Most conversations about AI agent performance end up stuck between two bad analogies.

The first treats an agent like software. You measure uptime, tokens consumed, latency, tasks completed per hour. You watch dashboards that look like server monitoring. The numbers are clean. They say almost nothing about whether the business is getting better.

The second treats an agent like an employee. You talk about onboarding it, reviewing its performance, setting goals with it. It sounds reasonable, especially if the agent has a name and a defined role. It feels like management. The research says it leads to reduced accountability, more unnecessary escalation, and lower quality review by the humans who are supposed to be supervising it.

Neither frame is right. The research is clear on why, and so is the operating experience I have from running twelve agents at Sneeze It over the past eighteen months.

Why the software frame fails

If you measure an agent the way you measure software infrastructure, you will get accurate numbers for the wrong things.

Dash, our analytics agent, processes dozens of data requests per day. Arin, our call center manager agent, fires Slack coaching messages to our human callers every morning. Nick, our cold prospecting agent, drafts outbound emails at volume.
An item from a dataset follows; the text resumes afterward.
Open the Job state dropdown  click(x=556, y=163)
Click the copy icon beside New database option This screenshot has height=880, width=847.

By runtime metrics, all three look productive constantly.

But runtime metrics do not tell you whether Dash's analysis is changing the decisions my team makes. They do not tell you whether Arin's coaching is moving the appointment rate toward our 30% target. They do not tell you whether Nick's drafts are landing with qualified prospects or getting ignored.
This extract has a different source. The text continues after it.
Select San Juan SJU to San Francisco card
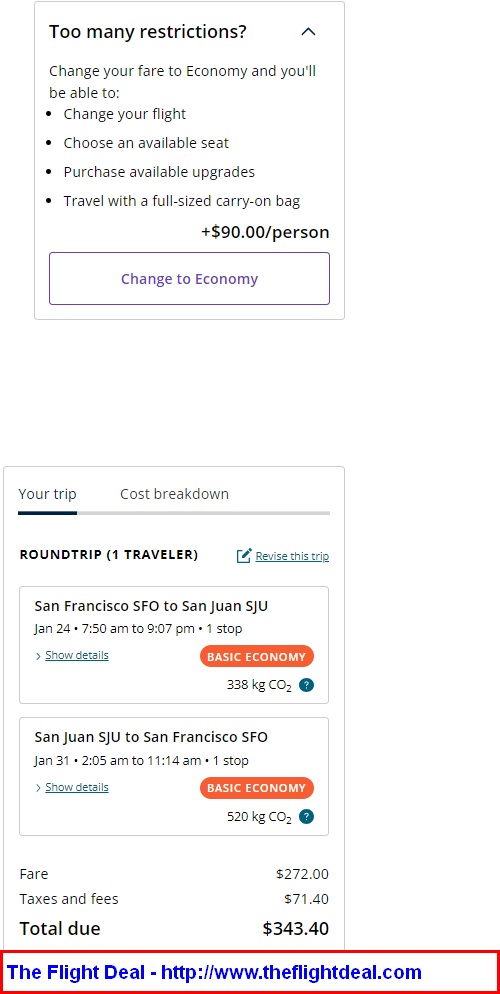 (x=174, y=777)
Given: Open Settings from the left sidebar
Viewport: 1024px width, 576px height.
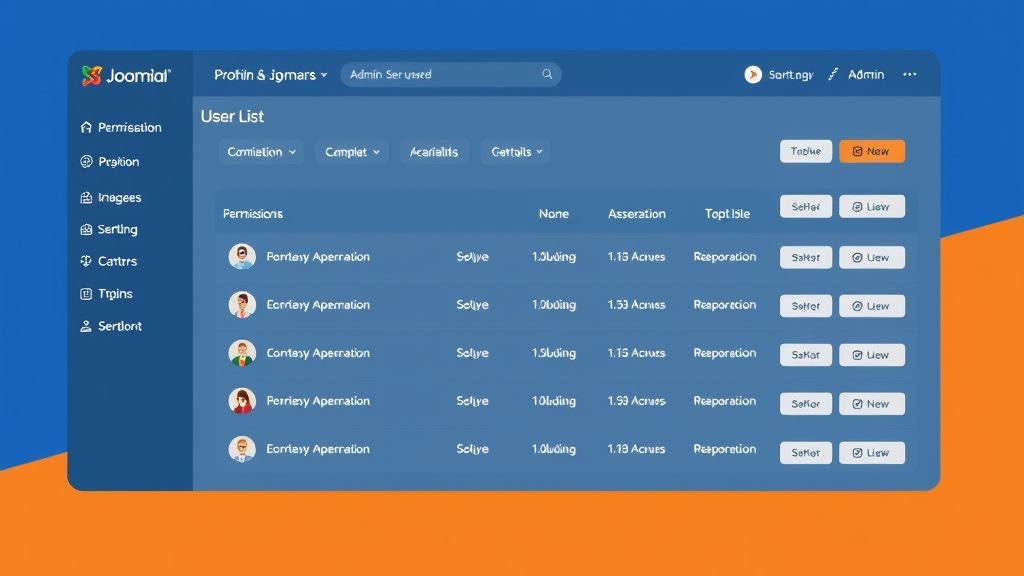Looking at the screenshot, I should click(x=113, y=229).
The software frame makes agents look like infrastructure instead of contributors. Infrastructure does not hold seats on the org chart. Infrastructure does not have a row that goes red when a business outcome drops. Infrastructure monitoring is the right frame for a database. It is the wrong frame for an agent that carries work the business depends on.

Why the employee frame is the wrong correction

The obvious move when the software frame fails is to import the people-management playbook. Give the agent a role, write it a job description, run it through a performance review cycle. At Sneeze It, our agents do have names and job descriptions. Radar has a defined role as chief of staff. Dirk is accountable for pipeline. Tally pushes KPIs to the scorecard on a cadence. They each hold seats with clear ownership. It can look a lot like managing people.

Here is where the research cuts in, and I think it is worth taking seriously.

HBR and BCG published a study in May 2026 that ran a large controlled experiment on exactly this question. They found that treating AI agents like employees specifically, thinking of them in HR-category terms with titles, reviews, and performance conversations directed at the agent, produced measurable harm. Individual accountability declined. People escalated more questions that they should have resolved themselves. Review quality fell.

Their model is a "rented contractor with a narrow statement of work," governed by scoped permissions, kill switches, audit logs, and named human owners. The claim is not that agents do not deserve measurement. It is that the accountability must sit with a human, not transfer to the agent.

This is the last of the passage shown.